Asia
sob a tempestade
De Asia Argento esperávamos sujeira, conteúdos
escandalosos, intimidades que poderíamos ficar
sem ver, entre outras coisas que ela coloca na frente
da camêra e que costumam constranger os espíritos
menos suscetíveis. Mas de Asia Argento não
esperávamos sob hipótese alguma esse apuro
de detalhes e esse cuidado com a imagem que aflora de
forma assustadoramente rigorosa em Maldito Coração.

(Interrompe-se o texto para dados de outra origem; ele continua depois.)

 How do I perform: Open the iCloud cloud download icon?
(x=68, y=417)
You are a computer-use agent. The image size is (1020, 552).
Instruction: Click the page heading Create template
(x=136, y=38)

Não que seu primeiro filme, A Diva Escarlate,
seja completamente destituído de interesse: havia
nele uma forma curiosa com a qual a vida alimentava
a ficção de forma tão próxima
que o filme parecia muito com uma espécie de
filme de Richard Lester com os Beatles adaptado para
os tempos da geração blog por alguém
que faz parte dessa geração. Mas, deixando-se
ser trapaceada por seu próprio material, os instantâneos
de materialidade bruta que faziam a graça do
filme eram também sua insuficiência, ou
a desculpa para um filme descosido em que as partes
não compensavam a falta do todo. Em Maldito
Coração, esses nacos existem,
em toda sua força de instantes que valem por
si mesmos e evocam um tipo de relação
diferente daquela dos filmes "clássico-narrativos",
mas existe um senso de ritmo e um cuidado sobre a distância
em que se deve colocar a câmera, sobre criar com
a câmera um espaço de construção
de ponto de vista que é ao mesmo tempo um comentário
e uma descrição. Tudo está perto
demais, é impossível guardar reservas.
Só que agora esse cinema da adesão completa
não obedece mais ao glamour de uma garota fazendo
pose de má, mas à história de uma
maternidade impossível (a da própria Asia,
bem entendido) transformada em história de terror.
Adaptado do livro homônimo e autobiográfico
de J. T. LeRoy, o filme narra a infância do jovem
Jeremiah, do momento em que sua mãe Sarah o retira
de uma adorável e sadia casa de pais adotivos
e leva-o para morar com ela em seu apartamento destruído.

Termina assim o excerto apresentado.